BEGIN Exercise material
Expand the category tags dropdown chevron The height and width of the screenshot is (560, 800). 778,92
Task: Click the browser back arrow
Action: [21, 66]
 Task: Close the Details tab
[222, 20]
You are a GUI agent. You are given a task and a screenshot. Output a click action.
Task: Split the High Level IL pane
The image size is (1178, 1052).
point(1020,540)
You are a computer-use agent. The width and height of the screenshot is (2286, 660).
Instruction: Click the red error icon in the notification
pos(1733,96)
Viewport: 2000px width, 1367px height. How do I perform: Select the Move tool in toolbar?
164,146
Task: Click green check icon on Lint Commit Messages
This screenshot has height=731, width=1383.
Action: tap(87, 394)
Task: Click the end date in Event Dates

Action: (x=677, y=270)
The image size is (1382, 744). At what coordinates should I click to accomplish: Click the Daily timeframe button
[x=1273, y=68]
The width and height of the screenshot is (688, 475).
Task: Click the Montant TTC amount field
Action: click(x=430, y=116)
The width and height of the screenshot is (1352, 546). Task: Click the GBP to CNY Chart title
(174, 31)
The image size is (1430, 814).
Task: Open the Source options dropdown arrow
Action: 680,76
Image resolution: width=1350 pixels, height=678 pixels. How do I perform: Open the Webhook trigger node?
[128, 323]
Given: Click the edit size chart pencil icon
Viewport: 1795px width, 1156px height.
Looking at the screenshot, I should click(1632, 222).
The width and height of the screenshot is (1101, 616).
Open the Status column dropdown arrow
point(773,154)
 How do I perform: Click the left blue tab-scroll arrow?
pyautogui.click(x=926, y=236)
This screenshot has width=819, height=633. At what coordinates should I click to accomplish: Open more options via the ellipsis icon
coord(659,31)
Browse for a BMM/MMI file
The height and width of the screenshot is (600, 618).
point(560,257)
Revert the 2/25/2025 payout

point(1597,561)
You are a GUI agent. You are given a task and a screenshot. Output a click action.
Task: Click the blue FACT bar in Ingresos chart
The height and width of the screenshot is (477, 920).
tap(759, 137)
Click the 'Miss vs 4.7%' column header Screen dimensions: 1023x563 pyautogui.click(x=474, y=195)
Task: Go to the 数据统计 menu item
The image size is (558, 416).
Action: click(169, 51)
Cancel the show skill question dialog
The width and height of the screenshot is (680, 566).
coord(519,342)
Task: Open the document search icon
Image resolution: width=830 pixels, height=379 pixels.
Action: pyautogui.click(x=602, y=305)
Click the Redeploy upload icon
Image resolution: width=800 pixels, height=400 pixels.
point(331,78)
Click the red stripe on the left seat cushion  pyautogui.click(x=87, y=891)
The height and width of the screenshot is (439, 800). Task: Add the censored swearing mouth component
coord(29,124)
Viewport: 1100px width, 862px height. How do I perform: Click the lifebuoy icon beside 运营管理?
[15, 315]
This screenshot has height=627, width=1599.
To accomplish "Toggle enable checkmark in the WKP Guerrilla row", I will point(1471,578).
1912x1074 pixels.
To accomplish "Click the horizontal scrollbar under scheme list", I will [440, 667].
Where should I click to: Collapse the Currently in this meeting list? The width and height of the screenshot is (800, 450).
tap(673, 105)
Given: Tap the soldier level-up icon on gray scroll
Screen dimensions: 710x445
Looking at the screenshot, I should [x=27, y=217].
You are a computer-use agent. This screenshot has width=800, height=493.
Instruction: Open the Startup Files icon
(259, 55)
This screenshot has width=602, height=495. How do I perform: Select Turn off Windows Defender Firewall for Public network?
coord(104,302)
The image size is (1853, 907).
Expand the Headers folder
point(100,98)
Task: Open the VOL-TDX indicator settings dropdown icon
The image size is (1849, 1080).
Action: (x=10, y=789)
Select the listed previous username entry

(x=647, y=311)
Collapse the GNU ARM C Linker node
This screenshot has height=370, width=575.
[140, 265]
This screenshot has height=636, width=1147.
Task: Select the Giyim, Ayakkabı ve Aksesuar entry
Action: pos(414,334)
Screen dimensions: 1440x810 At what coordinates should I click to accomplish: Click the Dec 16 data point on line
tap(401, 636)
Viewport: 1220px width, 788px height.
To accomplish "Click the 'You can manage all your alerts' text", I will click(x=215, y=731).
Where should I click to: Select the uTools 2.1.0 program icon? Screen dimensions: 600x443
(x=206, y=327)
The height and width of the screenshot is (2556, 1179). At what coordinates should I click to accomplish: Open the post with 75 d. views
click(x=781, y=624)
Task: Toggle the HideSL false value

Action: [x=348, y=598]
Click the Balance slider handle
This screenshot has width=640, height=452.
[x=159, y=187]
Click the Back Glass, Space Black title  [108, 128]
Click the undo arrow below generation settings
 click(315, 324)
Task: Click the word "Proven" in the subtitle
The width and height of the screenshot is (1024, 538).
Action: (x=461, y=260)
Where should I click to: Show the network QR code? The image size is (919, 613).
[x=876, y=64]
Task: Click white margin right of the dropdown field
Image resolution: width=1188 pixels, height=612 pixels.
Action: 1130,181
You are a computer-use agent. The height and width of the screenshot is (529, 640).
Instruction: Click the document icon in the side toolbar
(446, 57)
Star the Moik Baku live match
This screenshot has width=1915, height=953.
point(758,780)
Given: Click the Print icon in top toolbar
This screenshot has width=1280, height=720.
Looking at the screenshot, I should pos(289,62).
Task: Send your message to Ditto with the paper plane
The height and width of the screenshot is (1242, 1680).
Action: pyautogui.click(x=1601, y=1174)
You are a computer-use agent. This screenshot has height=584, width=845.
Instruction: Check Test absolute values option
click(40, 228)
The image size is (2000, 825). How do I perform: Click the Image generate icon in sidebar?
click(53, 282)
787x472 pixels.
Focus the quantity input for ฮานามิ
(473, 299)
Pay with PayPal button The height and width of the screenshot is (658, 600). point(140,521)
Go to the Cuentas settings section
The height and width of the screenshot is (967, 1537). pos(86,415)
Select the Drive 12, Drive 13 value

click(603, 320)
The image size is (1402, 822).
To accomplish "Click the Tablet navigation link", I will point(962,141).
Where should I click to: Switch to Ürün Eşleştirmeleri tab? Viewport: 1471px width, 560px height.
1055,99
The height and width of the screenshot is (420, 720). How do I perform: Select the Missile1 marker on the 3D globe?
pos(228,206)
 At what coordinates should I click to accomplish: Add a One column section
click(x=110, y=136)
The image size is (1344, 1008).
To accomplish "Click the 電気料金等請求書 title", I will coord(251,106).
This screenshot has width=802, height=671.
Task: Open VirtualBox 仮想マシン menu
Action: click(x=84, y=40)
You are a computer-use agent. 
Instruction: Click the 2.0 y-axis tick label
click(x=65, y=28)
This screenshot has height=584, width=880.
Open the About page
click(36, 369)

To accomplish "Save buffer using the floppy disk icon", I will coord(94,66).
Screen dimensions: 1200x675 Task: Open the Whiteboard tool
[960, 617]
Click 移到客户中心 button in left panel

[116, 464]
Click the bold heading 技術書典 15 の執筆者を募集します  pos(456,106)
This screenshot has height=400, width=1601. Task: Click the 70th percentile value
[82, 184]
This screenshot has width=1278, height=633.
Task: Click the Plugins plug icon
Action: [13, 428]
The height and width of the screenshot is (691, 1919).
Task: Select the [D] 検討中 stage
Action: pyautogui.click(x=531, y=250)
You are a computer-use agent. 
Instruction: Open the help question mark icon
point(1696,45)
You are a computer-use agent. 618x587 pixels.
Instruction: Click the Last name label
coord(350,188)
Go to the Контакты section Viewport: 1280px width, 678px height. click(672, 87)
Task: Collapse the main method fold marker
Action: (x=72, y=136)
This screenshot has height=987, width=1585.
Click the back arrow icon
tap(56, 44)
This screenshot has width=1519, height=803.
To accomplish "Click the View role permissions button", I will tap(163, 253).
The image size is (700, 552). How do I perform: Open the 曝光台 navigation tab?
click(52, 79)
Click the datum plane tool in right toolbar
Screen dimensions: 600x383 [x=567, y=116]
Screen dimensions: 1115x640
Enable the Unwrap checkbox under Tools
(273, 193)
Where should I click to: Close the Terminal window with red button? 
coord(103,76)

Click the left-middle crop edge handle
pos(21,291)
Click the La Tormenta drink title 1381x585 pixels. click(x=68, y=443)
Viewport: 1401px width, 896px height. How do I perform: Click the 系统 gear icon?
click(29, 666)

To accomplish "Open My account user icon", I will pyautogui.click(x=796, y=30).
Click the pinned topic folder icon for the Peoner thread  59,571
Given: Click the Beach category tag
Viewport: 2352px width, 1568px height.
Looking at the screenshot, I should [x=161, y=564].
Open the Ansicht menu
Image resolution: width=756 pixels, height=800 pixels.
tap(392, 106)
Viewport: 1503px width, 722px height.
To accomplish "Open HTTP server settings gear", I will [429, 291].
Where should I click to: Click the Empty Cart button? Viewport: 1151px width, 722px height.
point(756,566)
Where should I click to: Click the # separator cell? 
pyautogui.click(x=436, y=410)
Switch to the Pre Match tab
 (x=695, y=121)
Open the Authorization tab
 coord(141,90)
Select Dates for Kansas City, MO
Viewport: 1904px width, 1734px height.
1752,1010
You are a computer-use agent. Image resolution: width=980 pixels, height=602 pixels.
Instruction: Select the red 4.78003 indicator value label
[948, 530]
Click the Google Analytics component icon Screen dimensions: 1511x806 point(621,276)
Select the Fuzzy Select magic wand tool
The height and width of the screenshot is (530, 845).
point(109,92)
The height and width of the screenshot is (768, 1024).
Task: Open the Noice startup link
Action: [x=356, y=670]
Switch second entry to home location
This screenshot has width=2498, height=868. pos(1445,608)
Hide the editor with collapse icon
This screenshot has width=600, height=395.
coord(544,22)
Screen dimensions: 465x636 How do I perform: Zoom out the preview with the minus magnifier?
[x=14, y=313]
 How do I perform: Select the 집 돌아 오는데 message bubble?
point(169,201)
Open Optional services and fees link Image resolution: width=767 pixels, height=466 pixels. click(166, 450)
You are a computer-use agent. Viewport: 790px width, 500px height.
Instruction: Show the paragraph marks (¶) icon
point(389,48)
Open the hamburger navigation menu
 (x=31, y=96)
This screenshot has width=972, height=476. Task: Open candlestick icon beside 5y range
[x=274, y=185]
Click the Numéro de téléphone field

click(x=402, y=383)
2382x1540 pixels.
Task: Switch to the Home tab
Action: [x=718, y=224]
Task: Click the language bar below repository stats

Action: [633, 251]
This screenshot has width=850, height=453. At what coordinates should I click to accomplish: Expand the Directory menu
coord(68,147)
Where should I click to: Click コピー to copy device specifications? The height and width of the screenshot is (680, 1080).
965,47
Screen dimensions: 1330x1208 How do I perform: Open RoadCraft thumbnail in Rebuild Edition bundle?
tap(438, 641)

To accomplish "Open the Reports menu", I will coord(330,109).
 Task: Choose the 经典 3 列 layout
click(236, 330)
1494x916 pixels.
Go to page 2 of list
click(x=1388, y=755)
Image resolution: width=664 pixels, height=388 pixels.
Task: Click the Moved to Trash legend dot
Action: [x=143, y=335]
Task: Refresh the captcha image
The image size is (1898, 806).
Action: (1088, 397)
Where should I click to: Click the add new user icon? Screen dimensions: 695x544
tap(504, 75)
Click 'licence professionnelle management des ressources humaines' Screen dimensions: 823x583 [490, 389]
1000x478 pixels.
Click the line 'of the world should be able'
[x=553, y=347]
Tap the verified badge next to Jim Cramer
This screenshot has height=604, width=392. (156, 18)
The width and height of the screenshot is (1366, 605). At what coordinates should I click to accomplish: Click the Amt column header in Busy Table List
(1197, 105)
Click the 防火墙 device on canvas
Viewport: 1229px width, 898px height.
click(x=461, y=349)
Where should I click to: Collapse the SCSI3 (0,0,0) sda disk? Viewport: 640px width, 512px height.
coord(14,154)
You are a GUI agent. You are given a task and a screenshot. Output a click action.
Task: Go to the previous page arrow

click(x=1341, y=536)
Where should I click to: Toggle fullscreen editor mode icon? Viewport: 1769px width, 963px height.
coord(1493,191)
END Exercise material
== What you have to do ==
The response should hold exactly the lines starting at the line with "The image size is (1178, 1052)." and ending at the line with "Task: Click green", and no other line of the material above.

== Finished exercise ==
The image size is (1178, 1052).
point(1020,540)
You are a computer-use agent. The width and height of the screenshot is (2286, 660).
Instruction: Click the red error icon in the notification
pos(1733,96)
Viewport: 2000px width, 1367px height. How do I perform: Select the Move tool in toolbar?
164,146
Task: Click green check icon on Lint Commit Messages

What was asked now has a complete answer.